Lo tercero que se me viene a la mente es lo que quizás explica mi interés radical


por la desobediencia, mi corazón punk. Recordé aquellos extraordinarios días en
que la palabra “viento” dejó de ser la consuetudinaria e insulsa palabra viento
para ser otra cosa, para convertirse en algo así como la puerta que lleva al otro
lado del espejo. En quinto grado, en esa misma escuela que luego sería
arrasada por el silencio que se decía salud, una maestra nos hacía practicar la
lectura y la escritura con un libro mágico: Las casas del viento 3. En ese libro, o a
partir de ese libro, descubrí que en el universo del lenguaje todo era factible.
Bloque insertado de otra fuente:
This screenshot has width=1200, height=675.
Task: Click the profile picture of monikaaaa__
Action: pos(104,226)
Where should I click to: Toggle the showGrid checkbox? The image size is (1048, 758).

Se
podían inventar palabras, se podía lograr que el viento hiciera cosas que jamás
ha hecho ni hará, alterar el lenguaje hasta desguazarlo, estirar la gramática
como si fuese chicle, se podían decir cosas como “las velas que se beben la
clareza” o “viento amigo mío, dime tu domicilio en la tierra de aguas grandes y
horizontes rojos”, se podía escribir la historia del colibritío y la torcacitía. Eso,
para mí, era claramente jugar. Jugar con ese material primordial que son las
palabras. Jugar no sin humor un juego impío. Era desobedecer, porque las
actividades de ese libro estaban muy, muy, lejos de proponernos la consabida
“composición tema: la vaca”. Y esa desobediencia cabía en la escuela.
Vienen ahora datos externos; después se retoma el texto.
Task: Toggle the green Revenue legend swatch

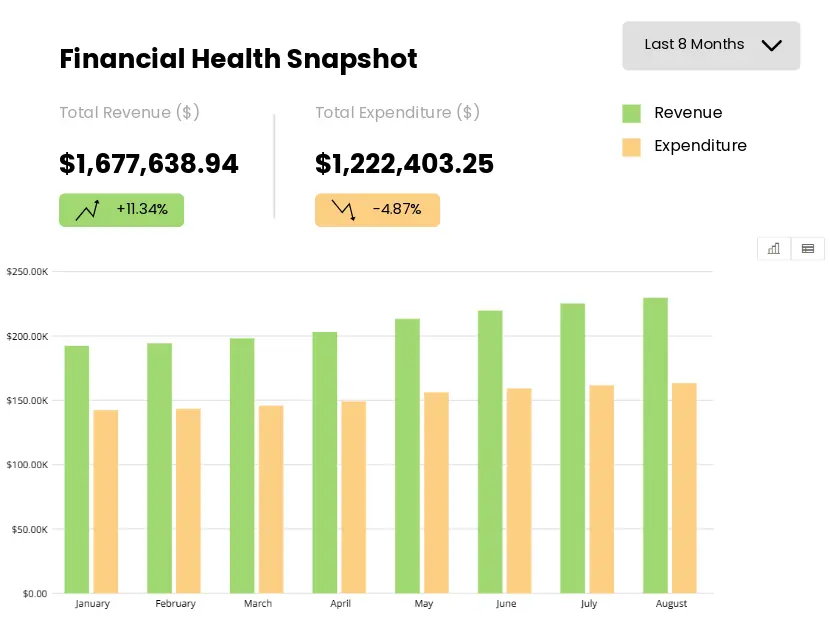Action: pos(631,113)
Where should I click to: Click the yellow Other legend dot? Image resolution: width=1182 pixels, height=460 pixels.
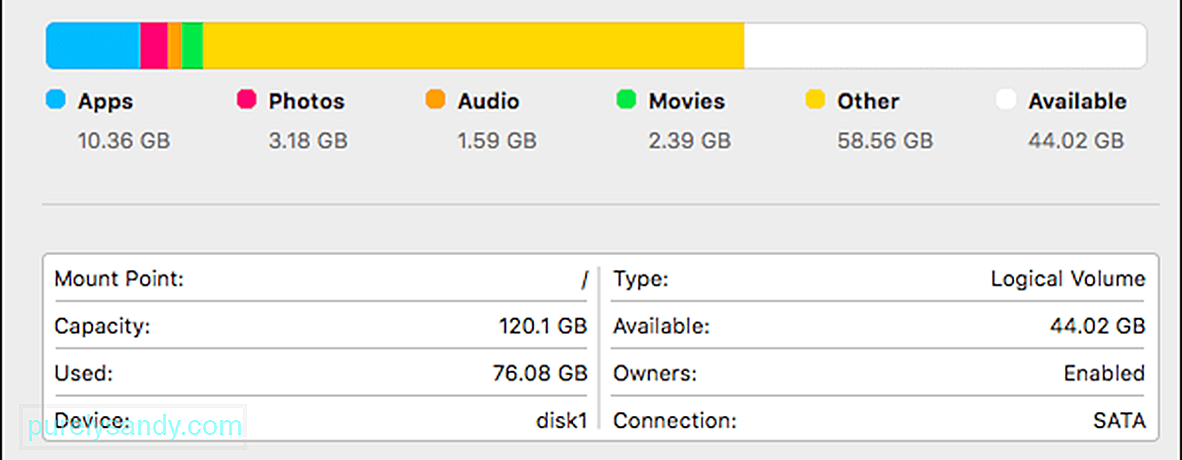tap(816, 100)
¿Cuánta desobediencia cabe en la escuela? ¿qué posibilidad hay de poner el


mundo patas para arriba? Cómo hacer eso dentro de una institución creada
para moldear y transmitir una herencia, valores, creencias, ideología.

¿Es que la escuela sólo soporta el juego domesticado de la psicología, el juego


para ser más inteligente, para crecer como se debe, para moverse
correctamente en concordancia con la edad, para aprender, para enseñar, para
tranquilizar, pero sobre todo ese juego donde no cabe el acto de desobedecer?
¿Es posible dar o recibir permiso para desobedecer sin anular el acto mismo y
sus efectos?

¿Acaso estas preguntas no son también válidas para pensar la relación entre
escuela y literatura?

Notas

[1] Este artículo es una reescritura de una charla que di en Filbita 2015.

[2] Fui directora del MJSI desde su apertura hasta diciembre de 2015. Antes fui
curadora y junto con las autoridades del área de cultura, co-creadora e ideóloga
del mismo.

[3] Esa maestra se llama María Rosa Lobartini, vive en Pringles, el pueblo donde
nací y fui a la escuela. El libro es de Ernesto Camilli, quien estuvo prohibido
durante la Dictadura por otro de sus libros: “El sol albañil”.